Clinical + Genomic RAG evaluation on de-identified synthetic data with transparent grounding and reproducible metrics.
Python 3.10+. No runtime deps beyond the standard library (tests use pytest).
Clinical answers must be grounded and auditable. This demo:
- enforces citations (doc_id + quote spans),
- measures retrieval quality and faithfulness,
- produces JSONL / CSV / HTML reports in
reports/, - is small, fast, and easy to extend with dense retrievers and real LLMs.
clinical-genomic-rag-eval-demo/
├─ .github/
│ └─ workflows/
│ └─ ci.yml # GitHub Actions: tests + smoke eval + artifacts
├─ data/
│ ├─ corpus/
│ │ ├─ clin_note_001.md # synthetic clinical note (de-identified)
│ │ ├─ genomics_oncokb_excerpt.md # synthetic genomic knowledge snippet
│ │ ├─ pubmed_abstract_001.md # synthetic pubmed-like abstract
│ │ └─ schema_examples/
│ │ ├─ answer_template.json # answer JSON schema (template)
│ │ └─ doc_schema.md # corpus/chunking guidance
│ └─ eval_questions.json # questions + gold grounding + keywords
├─ reports/
│ └─ .gitkeep # keep folder in VCS (artifacts land here)
├─ src/
│ ├─ __init__.py
│ ├─ chunking.py # section-aware chunking (HPI / A&P / Pathology)

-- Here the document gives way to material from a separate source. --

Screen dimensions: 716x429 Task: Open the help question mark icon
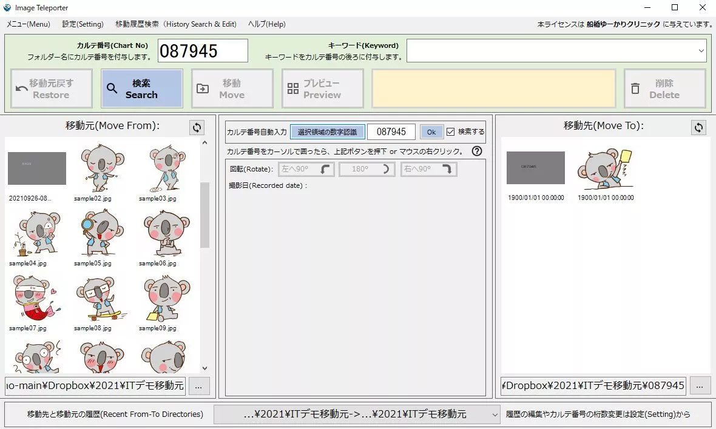(x=477, y=151)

│ ├─ retriever.py # pure-Python BM25-like retriever
│ ├─ pipeline.py # retrieve → answer stub (citations)
│ ├─ eval_metrics.py # hit@k, citation_recall, keyword_coverage, ...
│ ├─ run_eval.py # run evaluation → JSONL/CSV in reports/
│ └─ report_html.py # JSONL → HTML summary report
├─ tests/
│ ├─ test_metrics.py # unit tests for metrics
│ └─ test_pipeline_smoke.py # smoke: run_eval produces artifacts
├─ .editorconfig
├─ .gitattributes
├─ .gitignore
├─ .pre-commit-config.yaml # optional local checks (black/ruff/hooks)
├─ CHANGELOG.md
├─ Makefile # setup / test / eval / report / clean
├─ requirements.txt # pytest + pytest-cov (tests only)
├─ requirements-dev.txt # optional dev tools (black/ruff/pre-commit)
└─ run.sh # orchestrate eval + HTML report
Metrics
hit@k — is any gold doc_id in the top-k retrieved?
citation_recall — fraction of gold docs cited in the answer.
keyword_coverage — expected keywords present in the claim (substring, case-insensitive).
context_overlap — token overlap of claim vs concatenated citation quotes (sanity for grounding).
faithfulness_stub — every citation quote shares words with the claim (very rough check).
All metrics are computed per-question and written to reports/eval_report.csv and reports/eval_report.jsonl.
Quick start
Python 3.10+
# 1) Install test deps
pip install -r requirements.txt
# 2) Run tests
pytest -q
# 3) Run evaluation (artifacts → reports/)
python -m src.run_eval --out_dir reports --top_k 3
# 4) Build HTML summary from JSONL
python -m src.report_html --in_jsonl reports/eval_report.jsonl --out_html reports/report.html
Makefile shortcuts
make setup # pip install -r requirements.txt
make test # pytest
make eval # run_eval → JSONL/CSV in reports/
make report # report_html → reports/report.html
make clean # remove artifacts
One-liner
./run.sh 3
# JSONL → reports/eval_report.jsonl
# CSV → reports/eval_report.csv
# HTML → reports/report.html
Console output example
=== Clinical+Genomic RAG evaluation complete ===
JSONL: /.../reports/eval_report.jsonl
CSV: /.../reports/eval_report.csv
HTML saved: /.../reports/report.html
Data & safety
Corpus is synthetic and de-identified (for demo only).
Section markers in clinical notes: ## HPI, ## Assessment and Plan, ## Pathology.
See data/corpus/schema_examples/doc_schema.md for formatting guidance.
Extending
Swap BM25-lite for a dense retriever (embeddings) and/or hybrid scoring.
Replace answer_stub with a real LLM client; keep the output JSON schema.
Strengthen faithfulness: claim–evidence alignment checks, factual consistency.
Add guideline-aware boosts (e.g., NCCN/ESMO) and section weighting.
Promote CI to publish report.html as a build artifact or Pages.
## Versioning
We follow Semantic Versioning. See [CHANGELOG.md](./CHANGELOG.md).
Initial release: **v0.1.0**.
License
If you intend to open-source, add a LICENSE (e.g., MIT).
Synthetic content provided here is for demonstration and carries no clinical guarantees.
Acknowledgements
This repository was designed to help teams prototype grounded clinical RAG with auditable, lightweight metrics before integrating production corpora and models.